**Work order**: Leaving out the pictures, write out exactly each line from the line with "At what coordinates" through the close of the listing below.
============
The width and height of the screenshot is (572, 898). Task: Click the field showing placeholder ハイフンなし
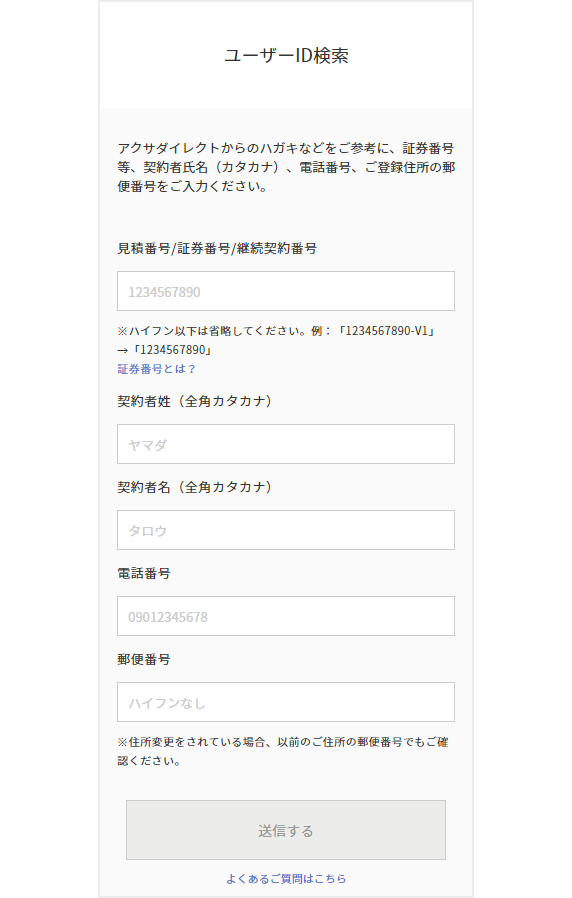coord(286,702)
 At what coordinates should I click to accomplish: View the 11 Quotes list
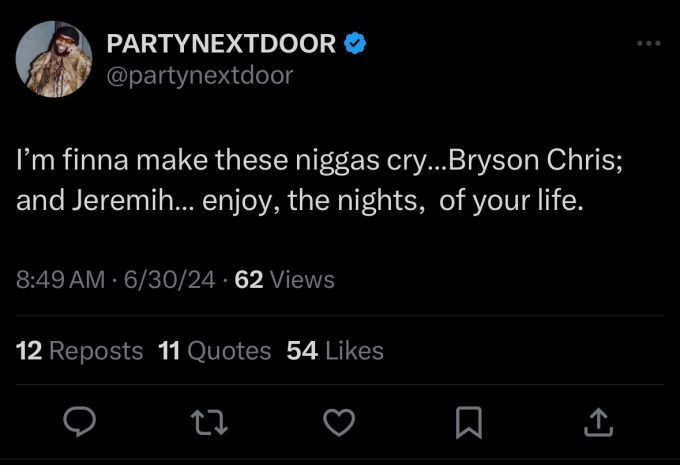(215, 350)
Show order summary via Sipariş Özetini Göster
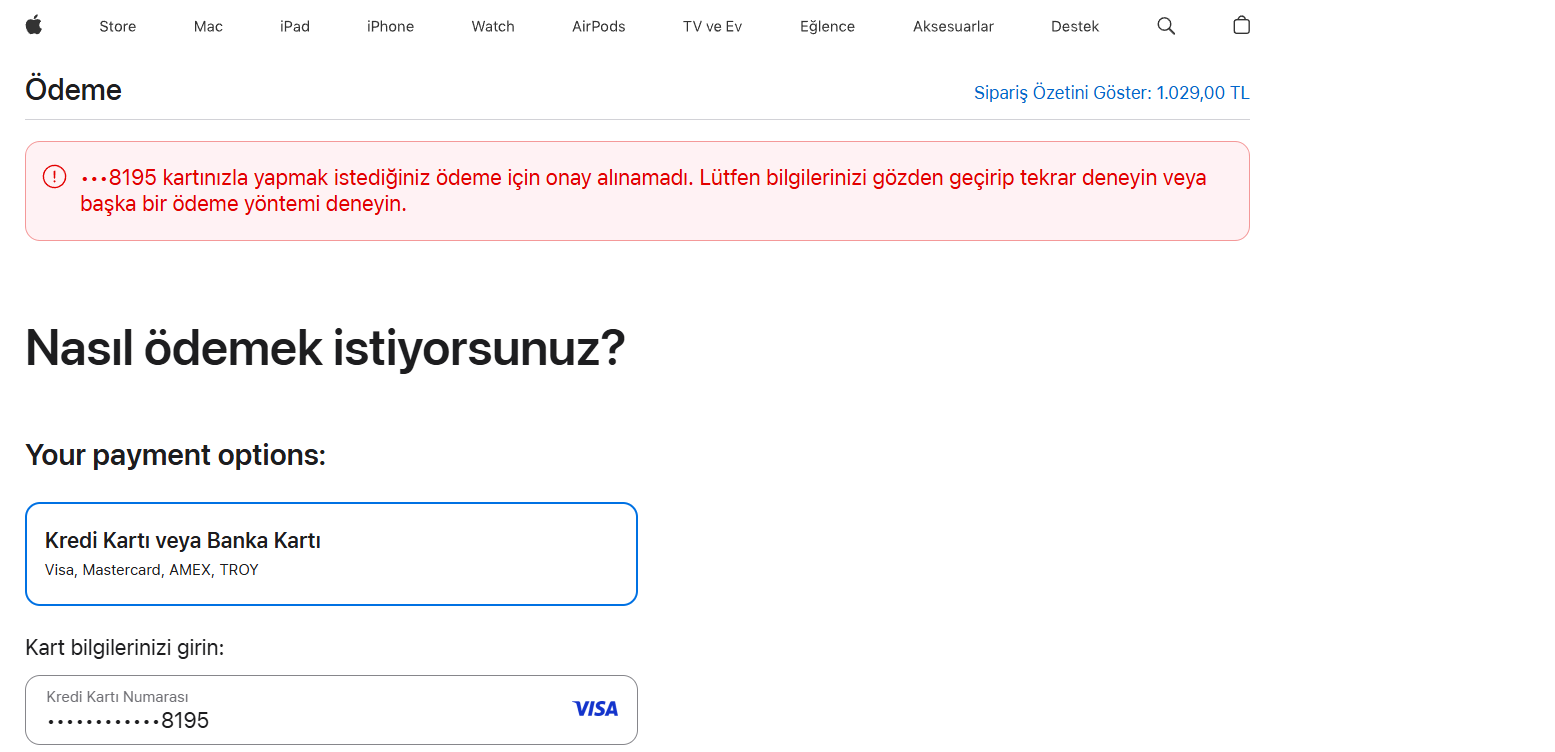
============
**Result of the exercise**:
 At what coordinates should I click to accomplish: View the 11 Quotes list
(215, 350)
Show order summary via Sipariş Özetini Göster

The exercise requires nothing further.